In Colombia, the Ministry of Health and Social Protection, carried out a consultation to adapt EVIDEM criteria to the Colombian context, as part of its exploration of methodologies for coverage decisions. In this pilot, criteria weights were elicited through participation of more than 200 stakeholders including experts and citizens [29]. A pilot testing of the adapted framework revealed that a reflective multicriteria approach for complemented by a budgeting exercise was well adapted to assess thoroughly healthcare interventions. It helped to structure and clarify reasoning and deliberation of committee members.
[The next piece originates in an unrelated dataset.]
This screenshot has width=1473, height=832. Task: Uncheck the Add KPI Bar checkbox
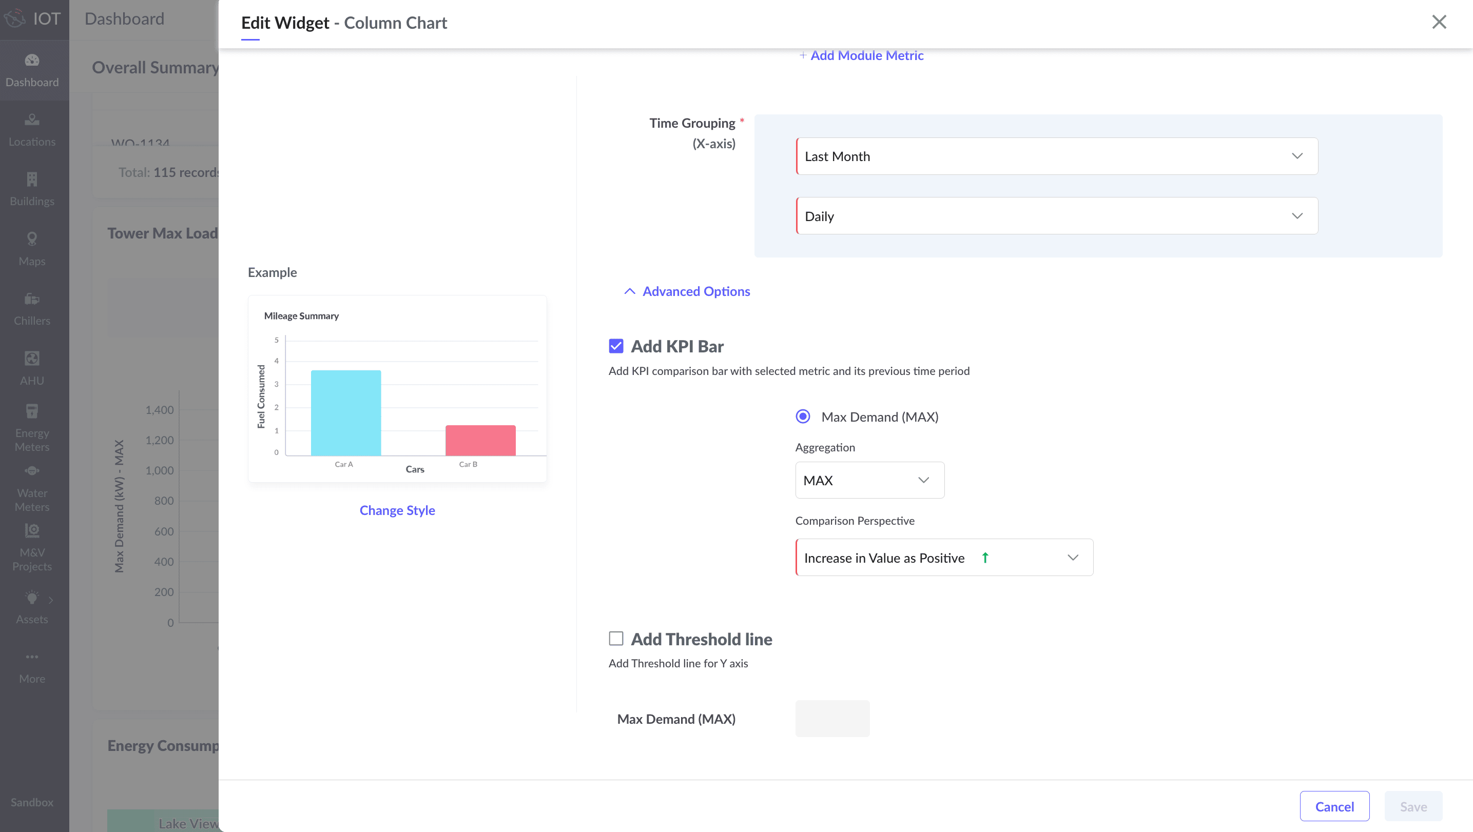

Further developments are ongoing to implement participative approaches rooted in A4R enhanced by multicriteria approaches.
Recently, the EVIDEM framework was adapted to build the list of priority devices for cancer care published in 2017 by the WHO. It was used as a mean to collect experiential knowledge from a diversity of experts around the world and to support the reflection leading to the inclusion/exclusion from the list of priority devices. The generic tools developed for this application were also designed to be directly usable, with some contextual adaptation, by members states to make fair decisions regarding medical devices [30].
In 2017, to celebrate its 10 years of success and to facilitate its widespread use, the EVIDEM Collaboration resolved to make freely available the 10th edition of the EVIDEM Framework, with no legal binding. This represented the dissolution of the legal entity, the not-for-for profit EVIDEM Collaboration. This important step led to the transformation of the network of active members into an open international community who shares an interest in reflective multicriteria approaches.